5 questions to test your understanding

Score: 0 / 5
Question 1 Multiple Choice

A data scientist models customer support tickets per hour using Poisson(λ = 10). After collecting data, the sample mean is 10 but the sample variance is 35. What does this indicate?

AThe Poisson model may be inadequate — the data shows overdispersion
BThe model is fine; variance slightly exceeding the mean is normal sampling variation
CA larger sample would resolve the discrepancy
DThe model is correct; variance should exceed the mean in real data
Question 2 Multiple Choice

Which of the following situations best fits a Poisson model?

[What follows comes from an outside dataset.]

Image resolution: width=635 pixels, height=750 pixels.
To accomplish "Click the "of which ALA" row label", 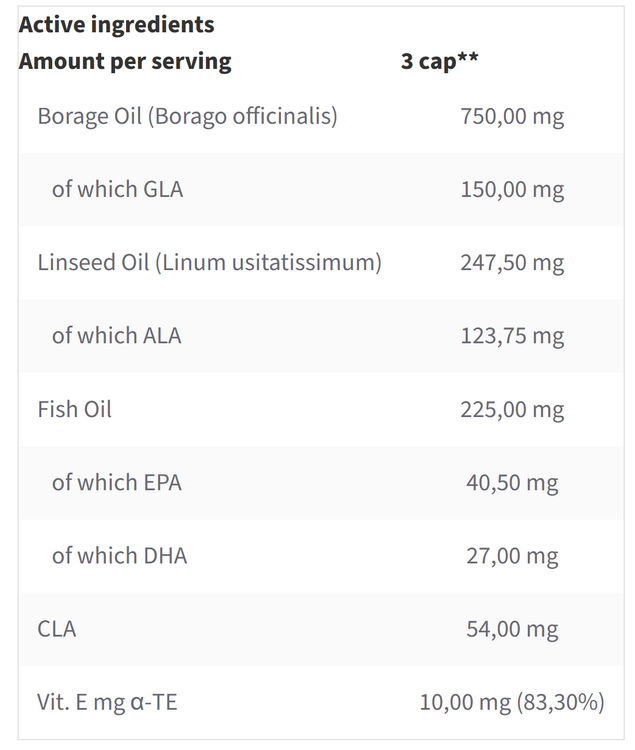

ANumber of emails arriving at a server per minute at constant, steady traffic
BNumber of heads in 100 coin flips
CNumber of students who pass an exam out of 30 enrolled
DNumber of goals scored by a team, given they score more often after the first goal
Question 3 True / False

For a Poisson random variable with parameter λ = 4, the variance equals 2 (the square root of the mean).

TTrue
FFalse
Question 4 True / False

The Poisson distribution arises as a limit of the binomial when n is large and p is small, with λ = np held constant.

TTrue
FFalse
Question 5 Short Answer

What does it mean for count data to be 'overdispersed,' and why does overdispersion suggest the Poisson model is inappropriate?

Think about your answer, then reveal below.